April 19, 2017
I’ll be signing copies of The Sauropod Dinosaurs: Life in the Age of Giants at regional events the next two weekends.
This this coming Saturday, April 22, I’ll be at the Inland Empire Science Festival, which will run from 10 AM to 4 PM at the Western Science Center in Hemet, California. There will be a ton of other special exhibits and activities, too. I don’t know all of them off the top of my head, but I know that Brian Engh will have the table next to mine, so come by and get two doses of awesome paleo art.
The following Friday, April 28, I’ll be at Beer N’ Bones 2017, which runs from 7-11 PM at the Arizona Museum of Natural History in Mesa, Arizona. In addition to signing books, I’ll also be in the “Speed Dating a Scientist” thing, where small groups of people get five minutes each at a table with a researcher, to ask whatever they want. Not just paleontologists, but scientists of all stripes. That said, I know of a couple of other local paleontologists who will also be there as guests – Andy Farke and Thierra Nalley. I was at Beer N’ Bones last year and it was a blast. As you might suspect from the name, it is 21-and-over only.
I’ll have books for sale – at a healthy discount – at both events. Hopefully I’ll see you out there.
October 27, 2016
Quick heads up: Mark Hallett and I are both at the Society of Vertebrate Paleontology meeting in Salt Lake City. Tomorrow afternoon (Friday, October 28) at 4:15 PM we’ll be signing copies of our book, The Sauropod Dinosaurs: Life in the Age of Giants. If you’d like to get a copy of the book, or to have your already-purchased copy signed, please come to the Johns Hopkins University Press booth in the exhibitor/poster area tomorrow afternoon. We’re both generally happy to sign books whenever and wherever, but if you’d like to catch us both at the same time, this is a good opportunity. We’re hoping to do another joint book signing in Los Angeles before long – more info on that when we get it arranged.

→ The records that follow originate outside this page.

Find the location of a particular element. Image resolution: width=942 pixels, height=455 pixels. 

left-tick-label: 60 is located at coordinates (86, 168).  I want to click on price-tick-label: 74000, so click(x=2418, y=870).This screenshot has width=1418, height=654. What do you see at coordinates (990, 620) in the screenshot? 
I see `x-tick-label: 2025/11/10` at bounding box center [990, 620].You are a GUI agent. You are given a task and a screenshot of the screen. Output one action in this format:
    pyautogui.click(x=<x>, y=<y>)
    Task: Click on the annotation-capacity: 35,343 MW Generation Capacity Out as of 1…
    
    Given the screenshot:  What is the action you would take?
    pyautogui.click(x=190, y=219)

In the meantime, or if you’re not at SVP, or if you just like cool things, check out this rad claymation video of fighting apatosaurs, by YouTube user Fred the Dinosaurman. I love this. My favorite thing is that if you’re familiar with the previously-produced, static visual images of neck-fighting apatosaurs (links collected here), you’ll see a lot of those specific poses and moments recreated as transient poses in the video. This was published back in June, but I’d missed it – many thanks to Brian Engh for the heads up.
September 2, 2016
I came home from SVPCA to find a heavy box waiting for me. It had my author’s copies of the book. I figured maybe they had gone out in advance of wide release, but nope, the book is shipping right now. This is welcome but unexpected. We only got the final files in a little over three months ago. I have no idea what alchemy the folks at Johns Hopkins University Press worked, to get the book out so fast, but I’m grateful.
We’ll have a book signing at SVP, at one in the LA area with both of us, and probably some local ones in Oregon and SoCal with just one author. I’ll announce those when we get them set up.
I’ll have a lot more to say about this in the future, but the short version is that I met Mark Hallett at one of my first SVP meetings in 1997 or 1998. Way back then, he shared with me his vision of doing a big, lavishly illustrated book on sauropods. Fast forward to 2011, when Mark contacted me and asked if I’d be willing to serve as a reviewer for the sauropod book that he was writing. I told him that because I was on the tenure track I had to be pretty jealous with my time, so there was a limit to how much time I could invest as a reviewer. However, if he would take me on as junior author, the book would become part of my professional output and there would be no limit to how much time I could put into it (words that would turn out to be prophetic!). Mark agreed, and after 5 years of hard work, mostly on Mark’s part, here we are. The wheels are turning and with any luck the book will be out before the end of the year.
Mark and I owe a big debt of gratitude to the people who did agree to review the book: Kristi Curry Rogers, Carole Gee, John Hutchinson, and Paul Upchurch. We couldn’t have asked for a better team.